We can't wait to share our garden with everyone. Sorry I don't have photos of it to post yet, but I should soon. Stop by and see it in person!

"Cultivators of our earth are the most valuable citizens." --Thomas Jefferson

02 January 2009

It's the Final Countdown--of 2008

Here are a few of my favorite moments from 2008.

1. Marrying my best friend, Michael, on 31 May in Athens, GA. It's hard to believe we dated over 6 years before tying the knot. We love the married life.

2. Moving into our new home in late fall.

3. The birth of our niece, Mariella, in October. We are also proud of our nephews, Jay and Matthew.

4. The birth of Robert and Sandra's baby girl, Maelee, 2 weeks before our wedding.

5. Kajal and Malay's engagement ceremony in North Carolina during the summer. Ahhh, the Patels!

6. Macy and Paddy's fall wedding, complete with a live band and a dance floor.

7. Getting the phone call from Kennedy Elementary, telling me I was going to be part of the 3rd grade team.

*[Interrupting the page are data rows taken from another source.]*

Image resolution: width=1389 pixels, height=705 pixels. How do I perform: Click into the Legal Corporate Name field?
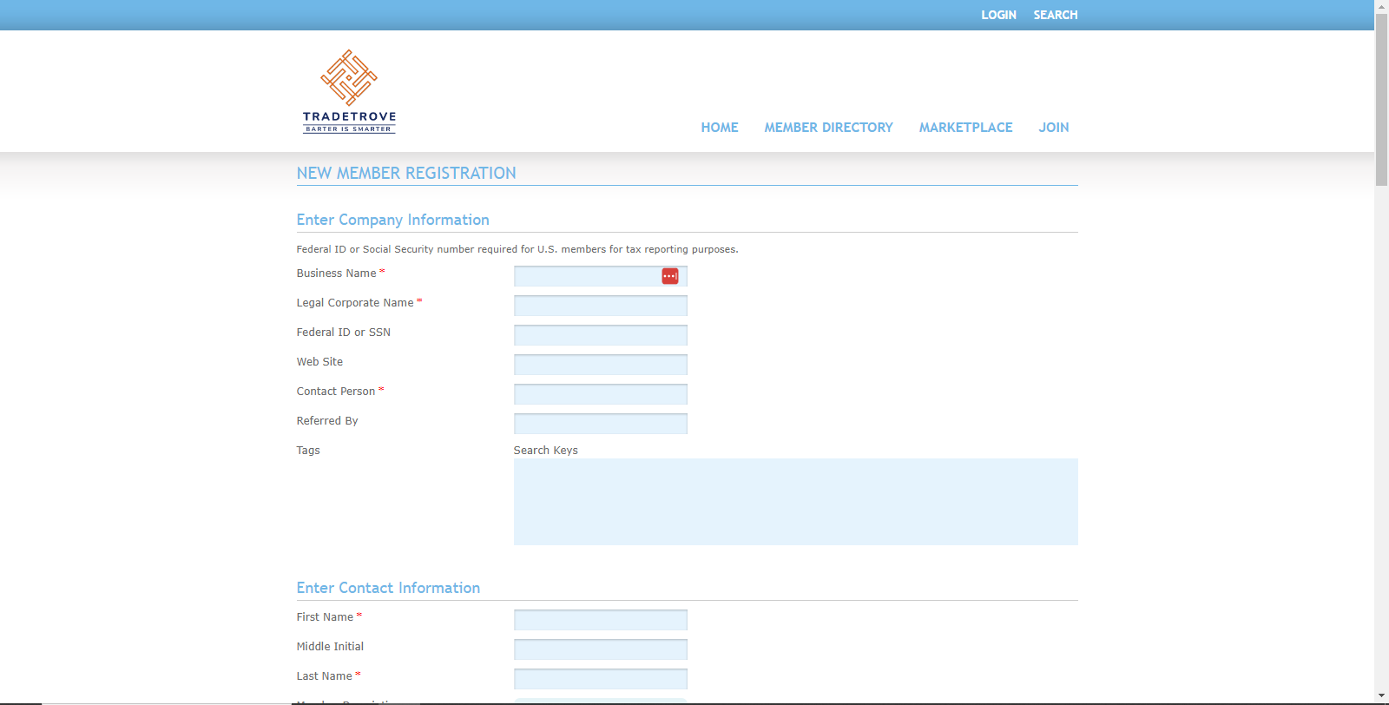[x=600, y=306]
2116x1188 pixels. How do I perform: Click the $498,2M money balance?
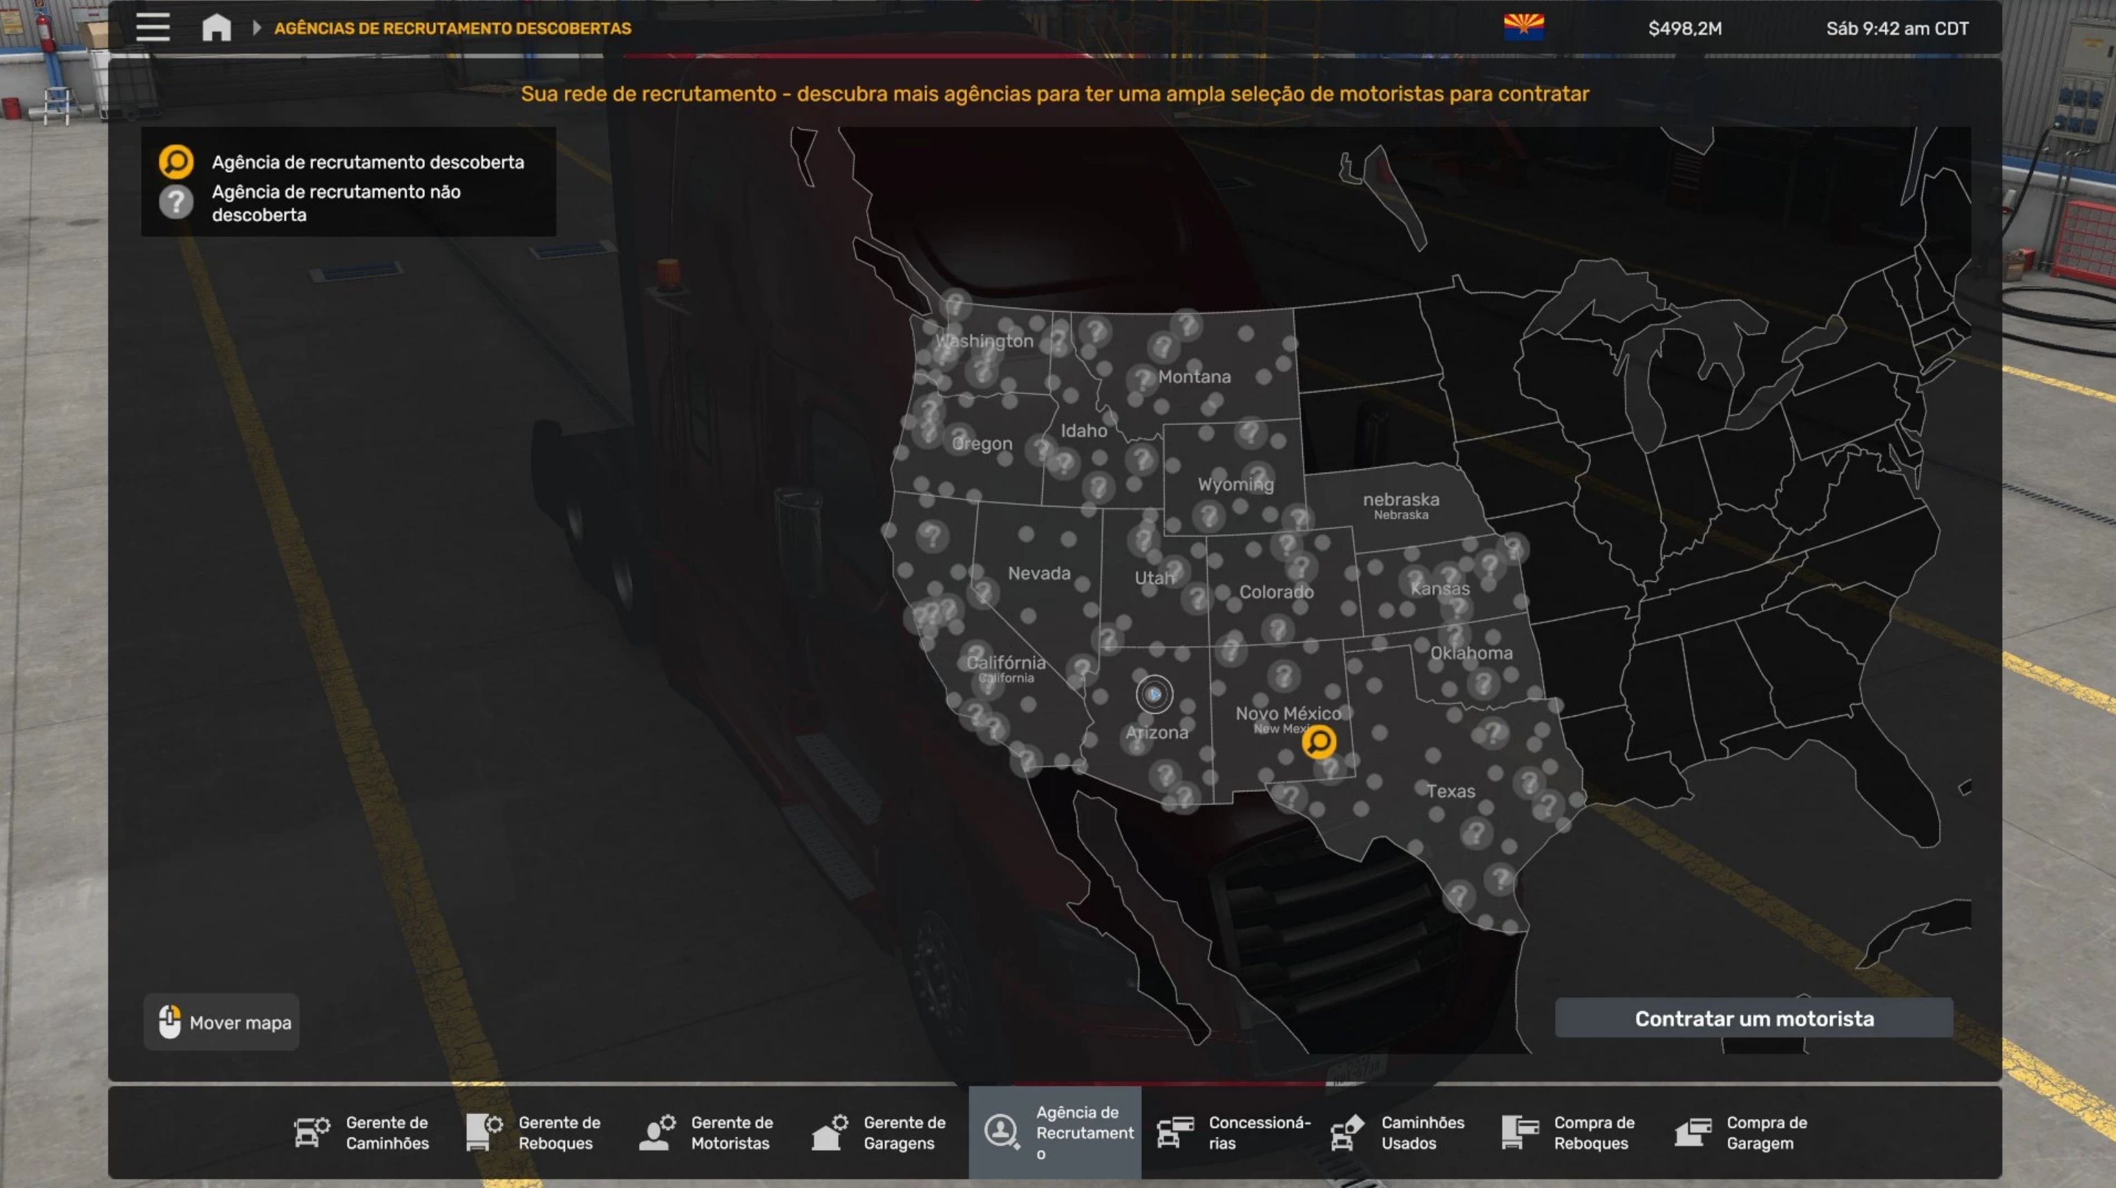tap(1685, 29)
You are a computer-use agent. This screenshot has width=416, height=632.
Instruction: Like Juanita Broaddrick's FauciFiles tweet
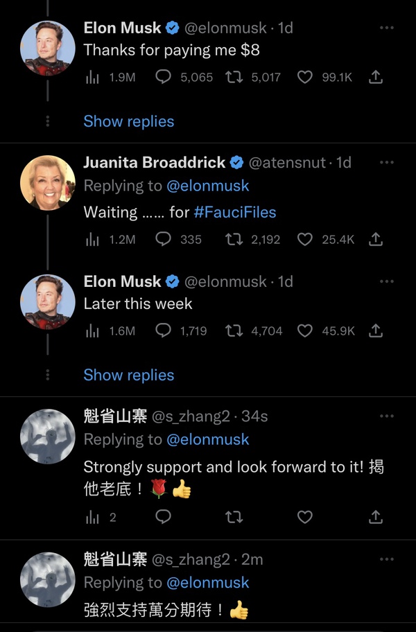305,239
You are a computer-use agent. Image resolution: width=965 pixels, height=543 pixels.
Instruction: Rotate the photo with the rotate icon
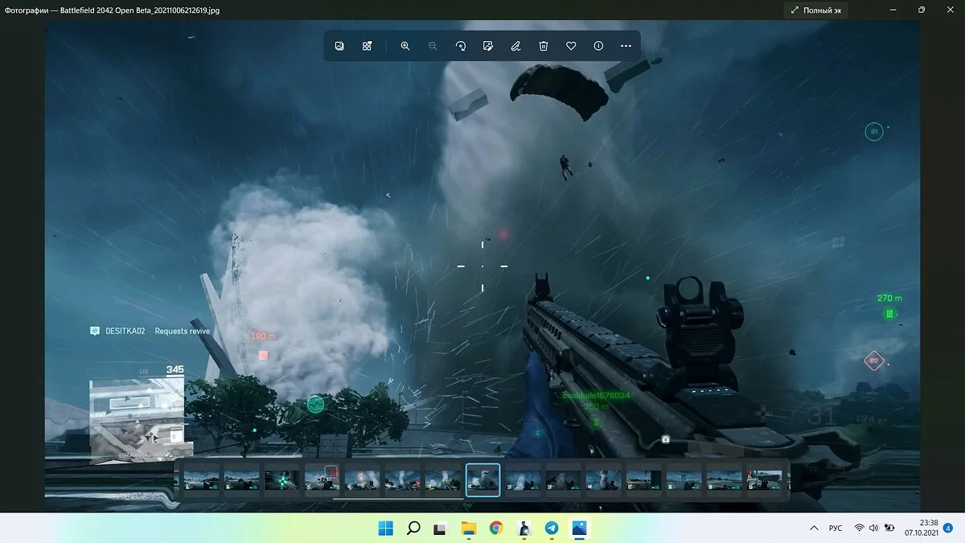[x=460, y=47]
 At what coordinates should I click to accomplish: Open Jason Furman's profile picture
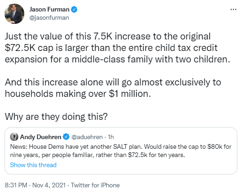tap(14, 14)
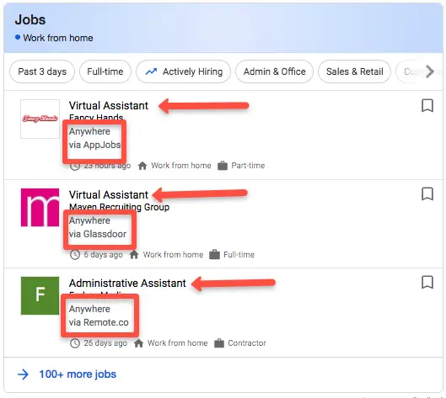Click the Fancy Hands company logo
Screen dimensions: 446x398
[40, 119]
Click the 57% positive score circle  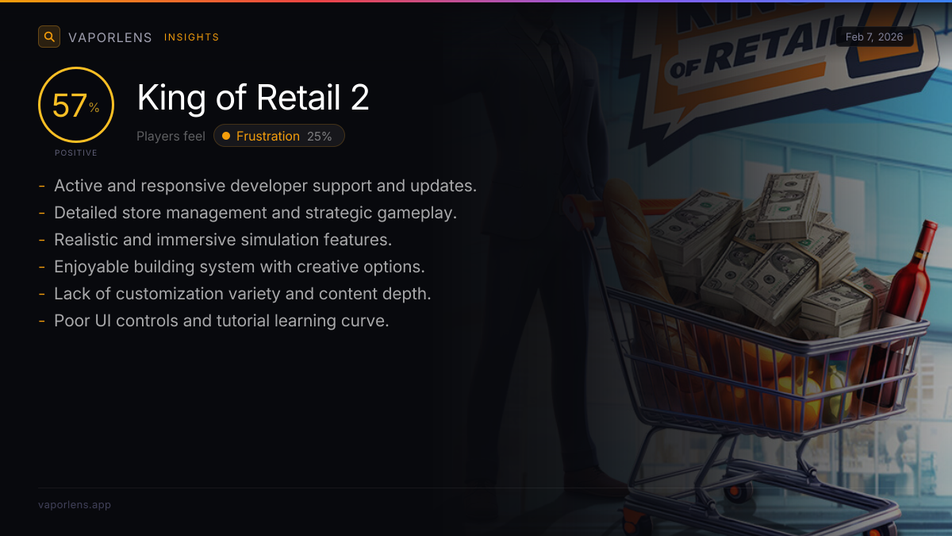coord(76,105)

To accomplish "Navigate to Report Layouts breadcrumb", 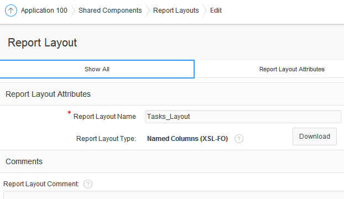I will (176, 11).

8. My brother, Erik, graduating from UGA with a degree in Landscape Architecture.

9. The birth of Llewelyn and Brad's baby boy right before Christmas, Bryce. What a special Christmas present!

10. Celebrating holidays, birthdays, and special occasions as a married couple with our families and friends.

11. Going on a camping trip for my bachelorette party with my girlfriends! I loved taking the non-traditional route for such an occasion. Some of the gals had never been camping before, some got to see Cumberland Island for the first time. It was a fantastic trip.

12. My and Michael's honeymoon to the British Virgin Islands. It was our first time going out of the country. We enjoyed our time in the Caribbean.

13. Petting a manatee!!! This was the most memorable encounter with nature I have ever experienced.


2008 also brought sad memories or moments we'd like to forget...

1. Several of our loved ones lost their jobs.

2. Janaki moved away.

3. Michael's grandmother fell and broke her hip.

4. The cost and shortage of gas, for a while, created a fear in everybody.

5. THE DROUGHT...and it contintues...


There were far more positive than negative memories in 2008. I'm so grateful for all of our blessings and the happiness in our lives! Maybe 2009 will bring better things for those of us who have seen hard times or bad experiences. I can't wait to find out.